セキュリティ教育を毎年実施していると、「今年は何をやろうか」「昨年と同じ内容になってしまう」と悩む担当者は少なくありません。

また、基本的なテーマはひととおり実施し、クイズやテストも取り入れてきたものの、新鮮さを出すのが難しくなってきたと感じている方も多いものです。

本記事では、セキュリティ教育のマンネリを感じている担当者に向けて、新しいネタの考え方や切り口を整理します。まずは、なぜセキュリティ教育がマンネリ化しやすいのか、その背景から振り返ります。

目次[非表示]

  1. 1.セキュリティ教育がマンネリ化しやすい理由
    1. 1.1.毎年同じテーマ・同じ形式になりやすい
    2. 1.2.ネタ不足が形骸化につながってしまう
  2. 2.セキュリティ教育の「ネタ」を考える際の基本的な視点
    1. 2.1.ネタ=新しい攻撃手法だけではない
    2. 2.2.教育の目的から逆算して考える
  3. 3.セキュリティ教育で使いやすい定番ネタ
    1. 3.1.フィッシング詐欺・標的型攻撃メール
    2. 3.2.パスワード管理・情報持ち出しリスク
  4. 4.マンネリを防ぐための切り口を変えたネタ
    1. 4.1.過去の社内事例やヒヤリハット
    2. 4.2.最近話題になったセキュリティ事故
  5. 5.参加型・考えさせるネタで教育効果を高める
    1. 5.1.クイズ形式を取り入れたセキュリティ教育
    2. 5.2.ディスカッションや判断型のネタ
  6. 6.公的機関の教材・ツールの活用も効果的
    1. 6.1.IPAが提供するセキュリティ教育用教材・ツール
    2. 6.2.自社向けにアレンジして使う際の注意点
  7. 7.体験型という新しい「セキュリティ教育のネタ」
    1. 7.1.誤操作を体験させるという発想
    2. 7.2.マンネリを感じている担当者が検討しやすい理由
  8. 8.まとめ|セキュリティ教育のネタは「切り口」で広がる

セキュリティ教育がマンネリ化しやすい理由

セキュリティ教育が形だけの取り組みになってしまう背景には、いくつかの共通した要因があります。

毎年同じテーマ・同じ形式になりやすい

セキュリティ教育では、フィッシング詐欺やパスワード管理など、毎年のテーマが決まっているケースも多い反面、扱う内容が固定化しやすく、前年と大きな違いを出しにくくなります。

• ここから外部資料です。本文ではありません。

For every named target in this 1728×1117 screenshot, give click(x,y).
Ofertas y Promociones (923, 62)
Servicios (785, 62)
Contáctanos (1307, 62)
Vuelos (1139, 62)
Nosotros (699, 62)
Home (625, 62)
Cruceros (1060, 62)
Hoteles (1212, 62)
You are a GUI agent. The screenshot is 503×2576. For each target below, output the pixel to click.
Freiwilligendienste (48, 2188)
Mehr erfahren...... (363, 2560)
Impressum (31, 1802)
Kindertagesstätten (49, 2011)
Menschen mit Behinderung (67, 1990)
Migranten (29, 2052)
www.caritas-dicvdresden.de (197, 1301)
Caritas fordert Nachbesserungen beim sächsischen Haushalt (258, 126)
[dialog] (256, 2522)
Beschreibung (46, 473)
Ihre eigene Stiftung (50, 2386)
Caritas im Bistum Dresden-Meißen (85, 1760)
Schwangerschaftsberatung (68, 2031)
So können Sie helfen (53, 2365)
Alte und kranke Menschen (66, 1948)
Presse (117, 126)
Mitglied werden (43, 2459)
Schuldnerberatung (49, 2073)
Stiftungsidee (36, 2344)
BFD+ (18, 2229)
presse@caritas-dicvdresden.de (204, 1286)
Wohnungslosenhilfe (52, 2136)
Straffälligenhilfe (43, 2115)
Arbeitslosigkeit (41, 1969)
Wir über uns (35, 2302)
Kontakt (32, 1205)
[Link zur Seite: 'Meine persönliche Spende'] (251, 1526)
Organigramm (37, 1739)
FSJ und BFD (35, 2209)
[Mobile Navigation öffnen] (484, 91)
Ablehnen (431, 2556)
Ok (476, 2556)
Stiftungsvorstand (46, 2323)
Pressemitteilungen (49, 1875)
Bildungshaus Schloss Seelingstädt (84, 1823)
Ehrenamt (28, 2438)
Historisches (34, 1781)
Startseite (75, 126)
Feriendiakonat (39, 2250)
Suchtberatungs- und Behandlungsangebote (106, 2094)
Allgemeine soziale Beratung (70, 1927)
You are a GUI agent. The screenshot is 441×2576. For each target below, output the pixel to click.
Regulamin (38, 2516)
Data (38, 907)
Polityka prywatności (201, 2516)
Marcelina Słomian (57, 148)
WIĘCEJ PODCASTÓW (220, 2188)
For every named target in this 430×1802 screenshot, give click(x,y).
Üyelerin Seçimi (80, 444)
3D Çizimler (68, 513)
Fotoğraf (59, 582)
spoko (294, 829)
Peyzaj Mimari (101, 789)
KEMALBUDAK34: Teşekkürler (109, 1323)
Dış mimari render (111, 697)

また、座学や動画視聴、確認テストといった形式も毎年同じになりがちです。受講者にとっては「また同じ流れだ」と感じやすいため、内容に対する関心が薄れてしまいます。

ネタ不足が形骸化につながってしまう

新しいネタが思いつかない状態が続くと、「とりあえず今年も同じ内容で実施する」と思いやすい状況になりやすくなります。結果として、教育を実施すること自体が目的になり、行動変容につながらない形骸化した教育になってしまいます。

担当者としても、毎年同じような資料や構成を使い続けることに不安を感じつつ、改善のきっかけをつかめないまま時間が過ぎてしまうケースは多いものです。形骸化を打開するためには、ネタの捉え方そのものを見直す必要があります。

セキュリティ教育の「ネタ」を考える際の基本的な視点

セキュリティ教育のマンネリを防ぐためには、ネタの捉え方を整理することが重要です。

ネタ=新しい攻撃手法だけではない

セキュリティ教育のネタは、最新の攻撃手法や新しい脅威を取り上げる必要があると考えがちです。しかし、毎年まったく新しい手法だけを追い続けることは非現実的です。

実際には、基本的な対策や注意点が守られておらず、事故が起こるケースも多く見られます。フィッシング詐欺やパスワード管理など、定番のテーマであっても、切り口を変えることも十分にセキュリティ教育のネタになります。

ネタを新しいものに限定せず、「どう伝えるか」「どの場面を想定するか」の見直しも重要です。

教育の目的から逆算して考える

ネタ選びに迷ったときは、セキュリティ教育の目的に立ち返ることが有効です。社員にどのような行動を取ってほしいのか、どのリスクを減らしたいのかを整理すると、必要なネタが洗い出せます。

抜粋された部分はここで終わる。